To celebrate International Women's Day 2022, we profiled remarkable women in surgery who are an inspiration, who break barriers, and who are at the top of their field. 

Women are extremely underrepresented in surgery and anaesthesia departments across the globe. How many women do you usually work with in your unit/department? 

In the last decade especially, Yale has made incredible strides in prioritizing recruiting and supporting those demographics that historically have been underrepresented in medicine. Our surgical residency classes have been approximately 50% women. 

A persistent gender gap remains among leadership positions in US academic surgical departments; in the US only 28 of 354 chairs of academic surgical departments are women however Yale is incredibly lucky to be one of those departments leading the way with a female surgical Chair of Surgery.
What are some of the challenges, if any, you’ve experienced as a female surgeon?   

Unfortunately female physicians in general and surgeons even more so, contend with both unintended as well as overt biases and challenges. Examples in our field abound from patients mistaking female physicians for their nurses to other physicians treating female providers differently from their male counterparts in everything from hiring to salary to mentorship. 

It’s important that we as a medical field commit to culture shifts, provide counter-stereotypic exposure and continue to encourage mentorship and sponsorship of female providers in order to eradicate bias, decrease burnout and increase career satisfaction.

What advice would you give to your younger self when you started your medical career/ studies?  

1. Always stay curious and let that curiosity guide you in the path you choose and the experiences you have. 

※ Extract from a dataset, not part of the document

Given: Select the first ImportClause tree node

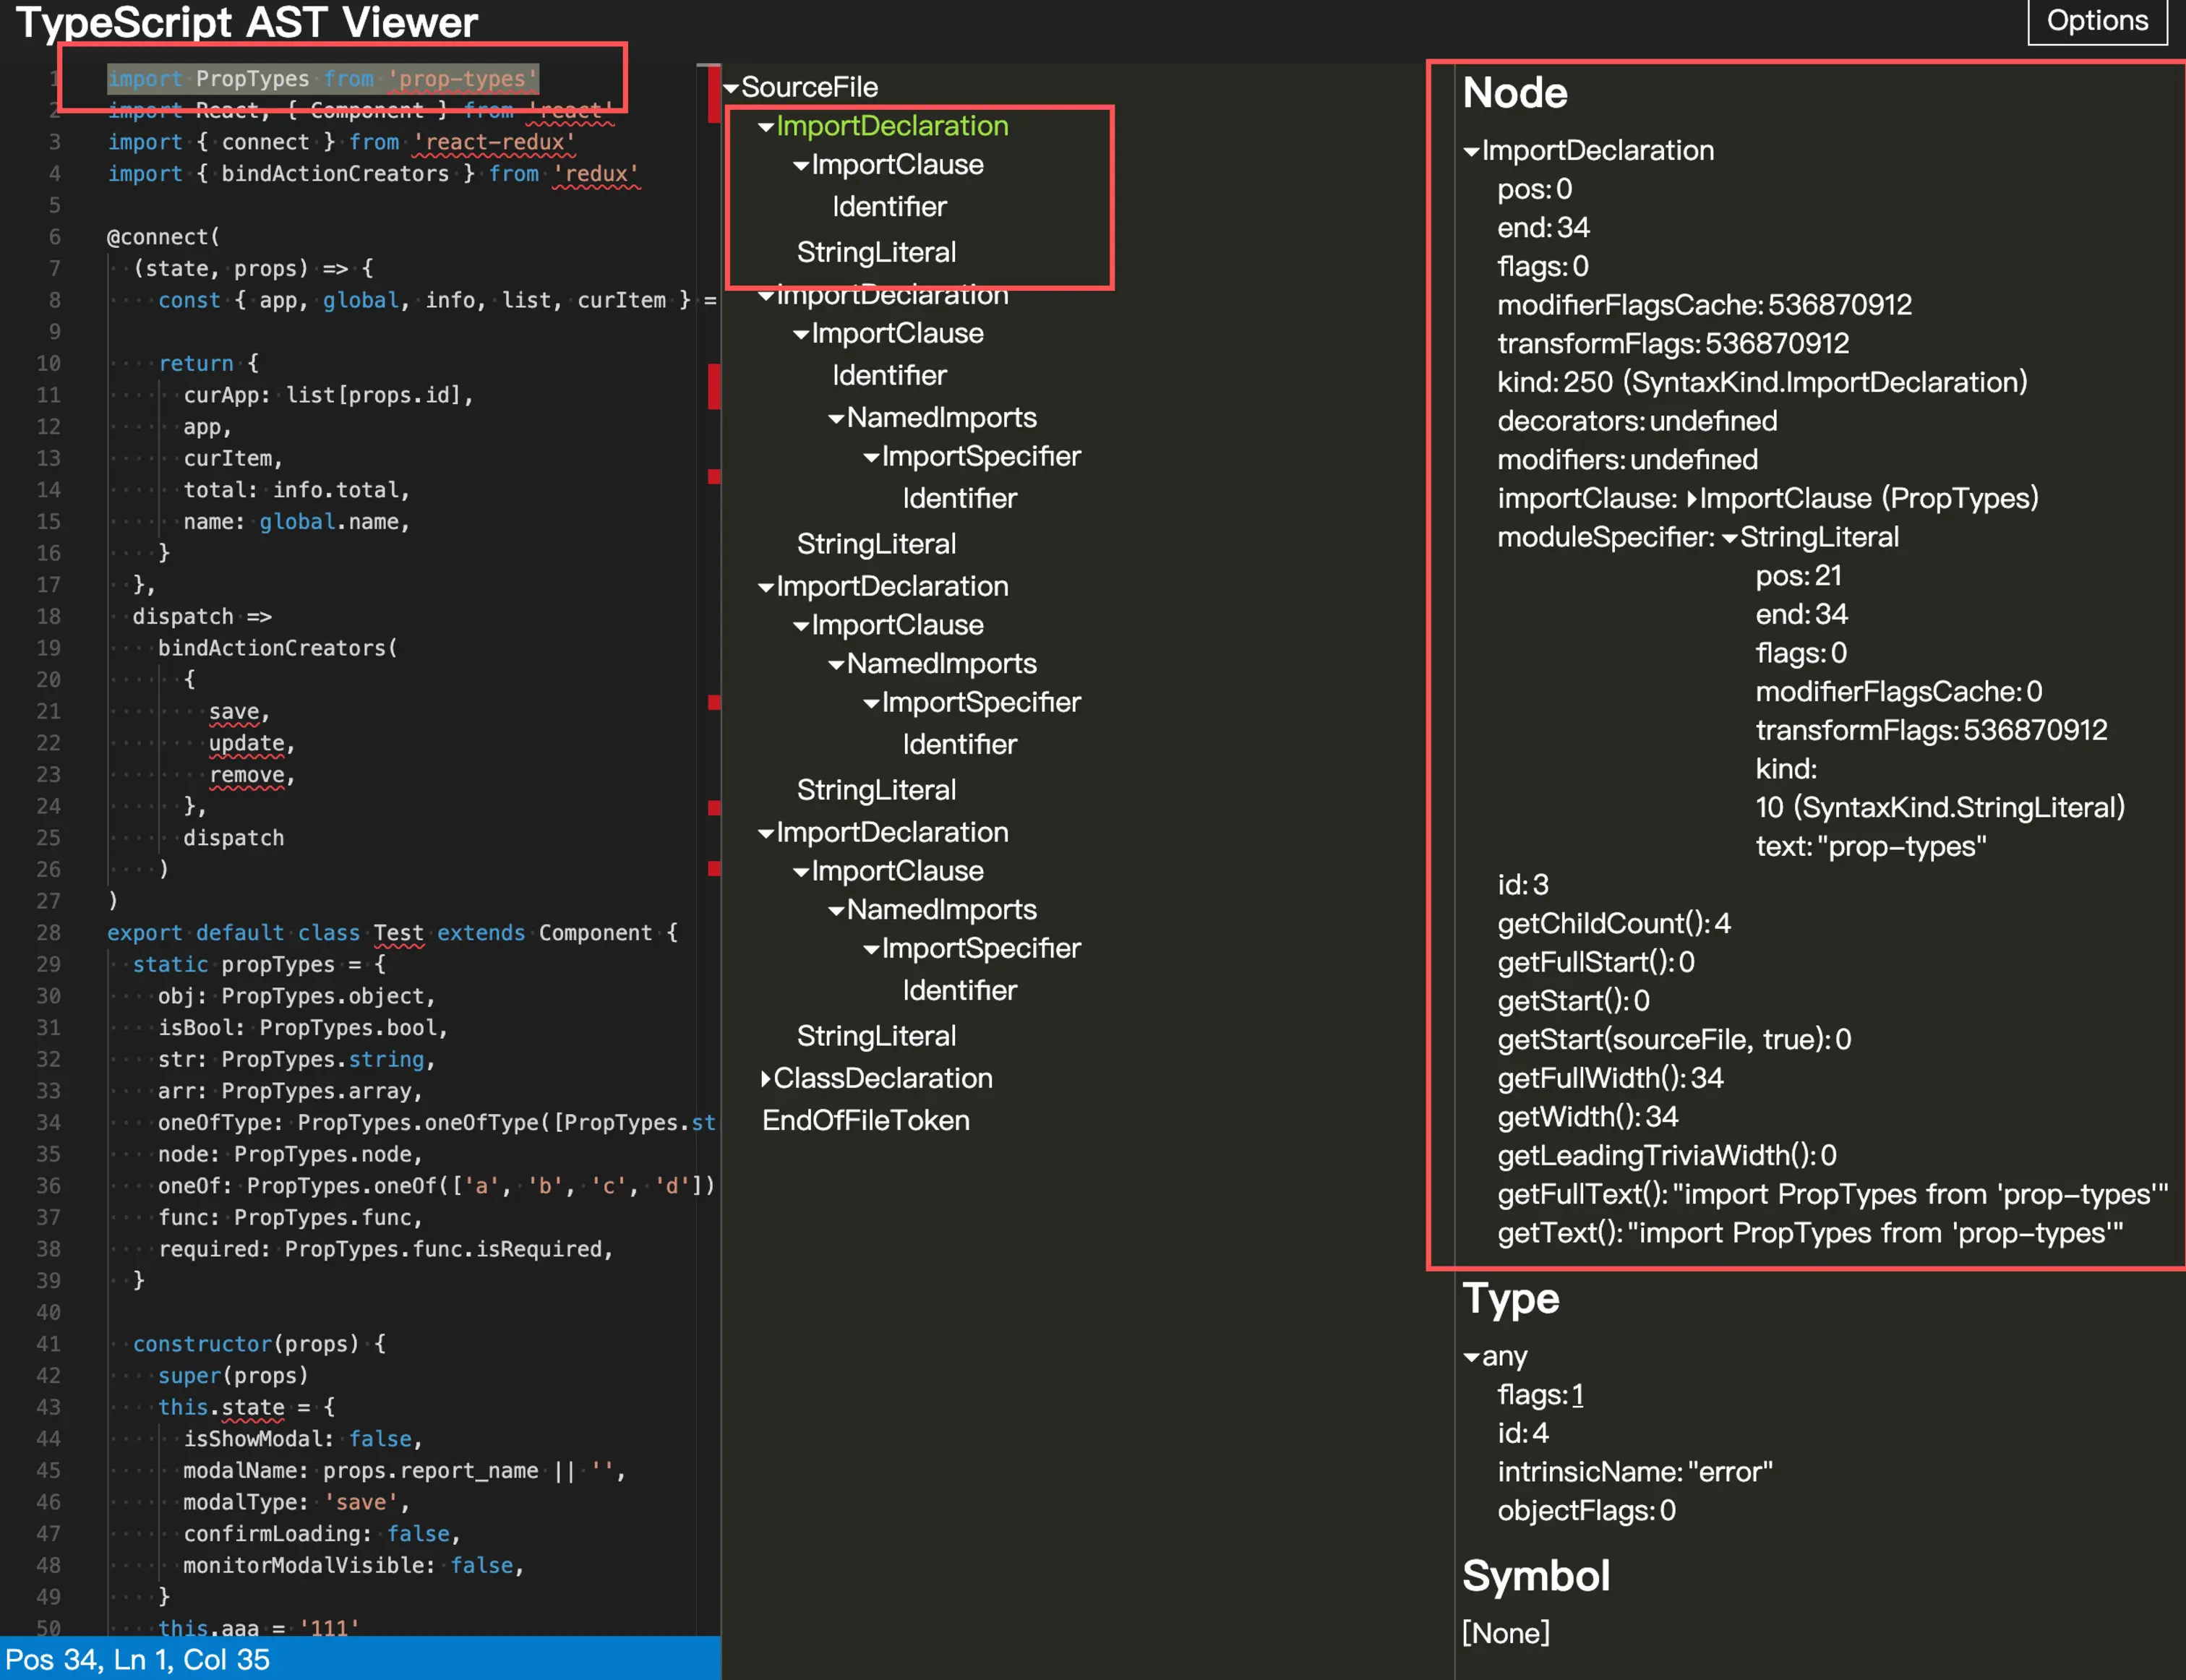Looking at the screenshot, I should tap(896, 165).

2. Don’t let people tell you what is, or isn’t possible, or pass judgment on what you value in your career and in your own life. 

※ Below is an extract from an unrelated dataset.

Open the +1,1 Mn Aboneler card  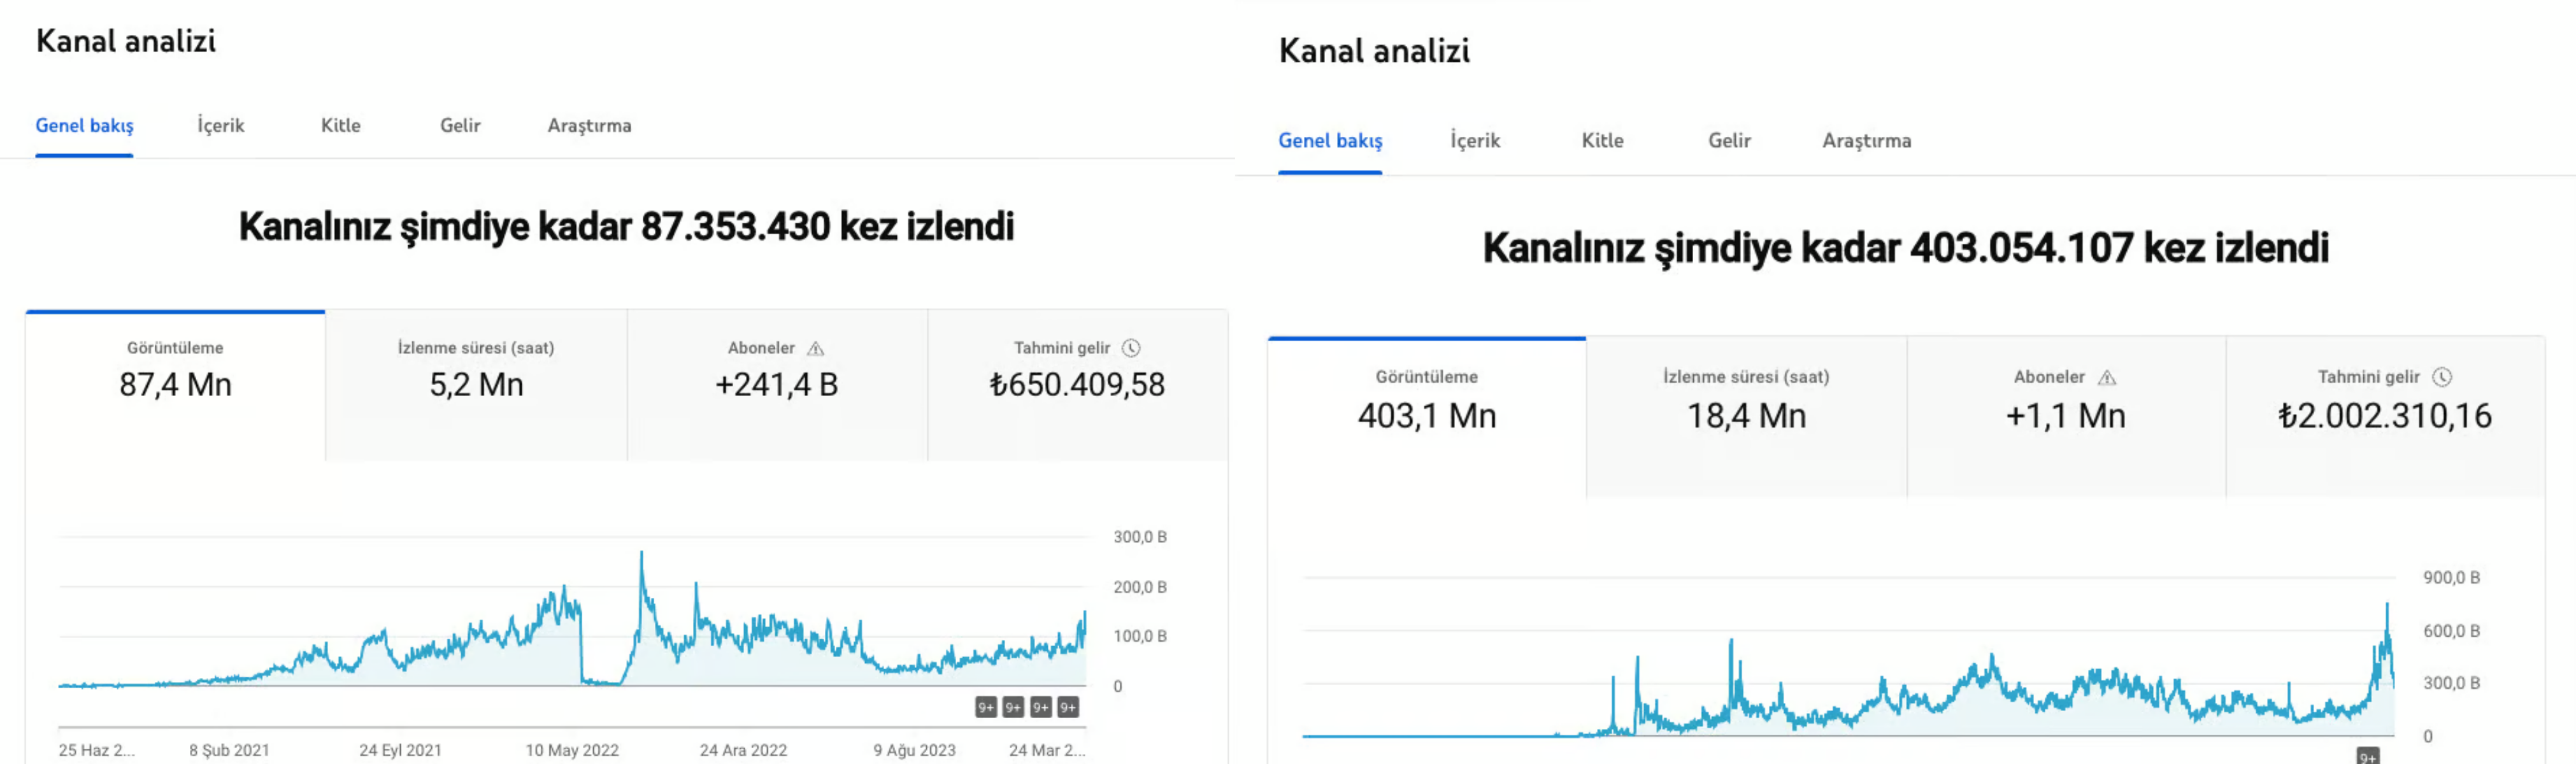coord(2065,415)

3. It doesn’t necessarily get easier, your career just changes. So the more you can love the journey, the more you will love what you do.

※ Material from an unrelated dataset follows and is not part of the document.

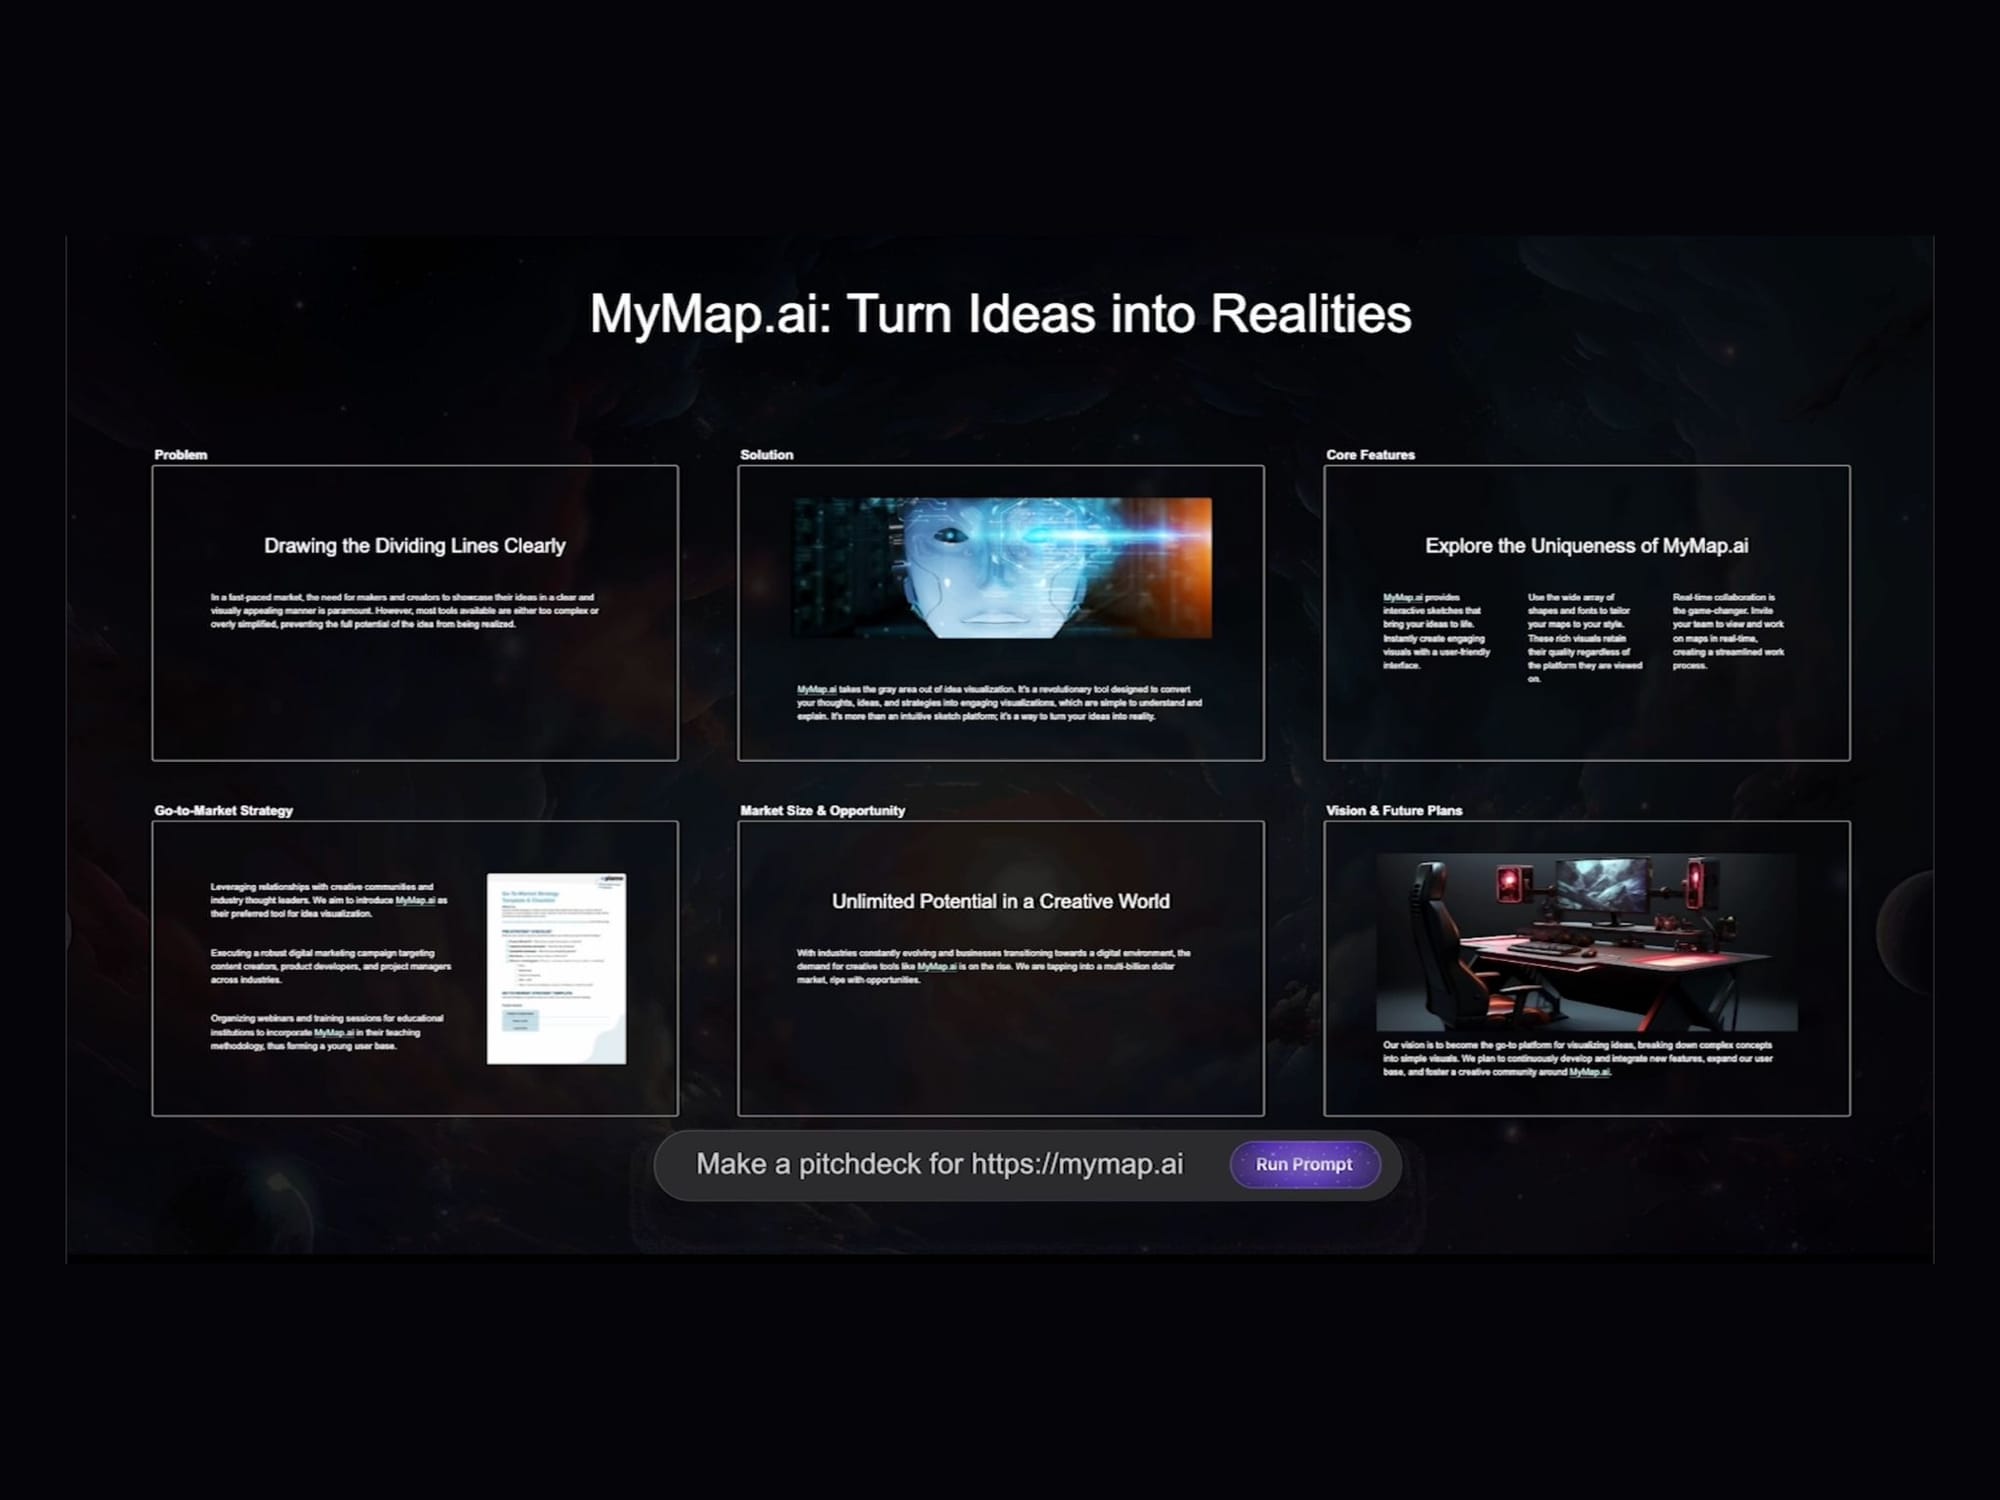Select the Core Features section label
This screenshot has width=2000, height=1500.
1368,455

What motivates you to keep on working in your field? 

I am motivated by most by my patients and the impact our field has on the global community. There is a unique bond formed between a patient and their surgeon that is based on the trust you develop in a short period of time, often when someone is at their most vulnerable. It’s incredibly gratifying to help improve, cure, and occasionally even save a patient’s life. 

It truly is a priviledge to care for patients in this way and that is something I have always tried to impart on our trainees. The global surgical burden of disease is underappreciated by many which is why my work at KidsOR helping create global surgical capacity, increase training opportunities, and advocate for health systems strenghtening is also a major motivation to continue my clinical and academic work and is something that helps balance and sustain me.

Do you have a female role model in your field?   

I am incredibly lucky not only to be in a female-led department of surgery currently but to have had amazing female mentors and role models throughout my training from my co-residents to faculty members. One of my role models was an incredible talented breast surgeon who was technically excellent, a wonderful teacher, and was beloved by her patients and by all those she worked with. She recently retired but she left behind generations of surgeons, both male and female, who aspire to channel her approach to medicine in our own practices.